The Bank's Assistant General Manager, Corporate Planning and Finance, Nihal Kekulawela, who presented the bank's forecast for the next three quarters of 1996, said however that the first quarter profits were in line with forecasts.
The bank's growth this year may be limited to a modest 10% because of a general slowdown in economic activity and squeeze in interest spreads, Mr. Kekulawela said.
Although the bank has consistently maintained spreads of around 6% to 6.5% spreads are expected to drop to 5.5% to 6% this year, Mr. Kekulawela added.
In a bid to reduce their financial cost of funds, HNB has embarked on an aggressive rupee deposit drive, mobilising Rs. 900 million in the 1st quarter of 1996 only. The bank will continue to introduce a series of low cost deposit schemes, in a move to shift their deposit base from high to low cost funds.
Deposits constitute 92.5% of HNB's fund base, while borrowings are 7 .5%.
The bank's unprecedented loan growth in 1995, mainly from out station network is expected to slow down this year, reflecting economic slow down and is in keeping with HNB's strategy of consolidating lending activities. Exposure levels to industry and commerce have remained static and the bank expects to maintain exposure at current levels, Mr. Kekulawela added.
Adopting conservative lending policies the bank hopes to maintain a below 5% ratio of non performing loans to gross loans. The current ratio is 4%. Mr. Kekulawela added that the bank expects their loan loss provisioning to advances, to be around 2% by the year end.

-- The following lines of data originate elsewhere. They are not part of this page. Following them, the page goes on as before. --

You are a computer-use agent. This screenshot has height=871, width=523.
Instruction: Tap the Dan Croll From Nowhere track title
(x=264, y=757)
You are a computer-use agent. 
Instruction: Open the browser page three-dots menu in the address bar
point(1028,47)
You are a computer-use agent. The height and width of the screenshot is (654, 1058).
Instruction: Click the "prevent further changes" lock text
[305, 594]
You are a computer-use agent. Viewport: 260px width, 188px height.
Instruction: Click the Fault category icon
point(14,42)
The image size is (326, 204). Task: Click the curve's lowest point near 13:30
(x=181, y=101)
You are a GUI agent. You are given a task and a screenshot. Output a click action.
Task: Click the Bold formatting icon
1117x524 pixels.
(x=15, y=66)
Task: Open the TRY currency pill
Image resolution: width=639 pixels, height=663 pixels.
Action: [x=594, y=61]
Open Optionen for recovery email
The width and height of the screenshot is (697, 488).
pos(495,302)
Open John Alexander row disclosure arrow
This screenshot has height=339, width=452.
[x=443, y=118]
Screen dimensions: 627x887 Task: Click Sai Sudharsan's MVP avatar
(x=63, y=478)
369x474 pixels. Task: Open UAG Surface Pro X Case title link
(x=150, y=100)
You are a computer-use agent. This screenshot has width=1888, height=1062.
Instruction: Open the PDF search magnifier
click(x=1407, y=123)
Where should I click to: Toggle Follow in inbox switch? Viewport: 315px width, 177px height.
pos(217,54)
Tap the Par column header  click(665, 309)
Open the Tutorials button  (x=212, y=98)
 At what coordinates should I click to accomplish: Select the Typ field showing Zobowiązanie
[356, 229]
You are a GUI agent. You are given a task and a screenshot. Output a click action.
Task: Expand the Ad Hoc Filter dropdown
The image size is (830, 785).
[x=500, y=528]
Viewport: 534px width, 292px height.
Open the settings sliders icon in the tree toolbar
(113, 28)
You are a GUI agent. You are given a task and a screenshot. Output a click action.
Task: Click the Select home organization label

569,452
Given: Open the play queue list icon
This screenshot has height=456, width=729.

At 75% the bank's advances to deposits ratio is low compared to other banks, Mr Kekulawela claims.
The bank is comfortable with their capital adequacy ratio of 10.4% in 1994 and 1995 which is well within adequacy norms, Mr Kekulawela says.
In his opening comments, Managing Director, Mr. Wijetilleke said that just as much as some development banks were moving into commercial banking. HNB was making its commitment stronger to development banking. He said that rural financing and development financing at macro level had in fact helped them to sustain themselves even during the country's bad periods. Mr. Wijetilleke said the bank had a 97% recovery rate on advances.
On long term objective is to build entrepreneurship. Our strength is our strong loan portfolio, offering a variety of products, he said.
On an independent analysis of the bank's performance last year, Naushad Fareed of Allied Phillips Stock Brokers, highlighted some facts and figures that investors may look at critically.
Mr. Fareed pointed out that while the bank's loan growth had increased from 12% in 1994 to 28% in 1995 net profit growth had declined from 23% in 1994 to 9% in 1995. He said that advances have grown at an alarming pace of 44% to 29% growth in deposits, in 1995.
He added that the bank had a weak capital base and suggested considering capital restructuring in the form of a rights issue or non rating share issue etc.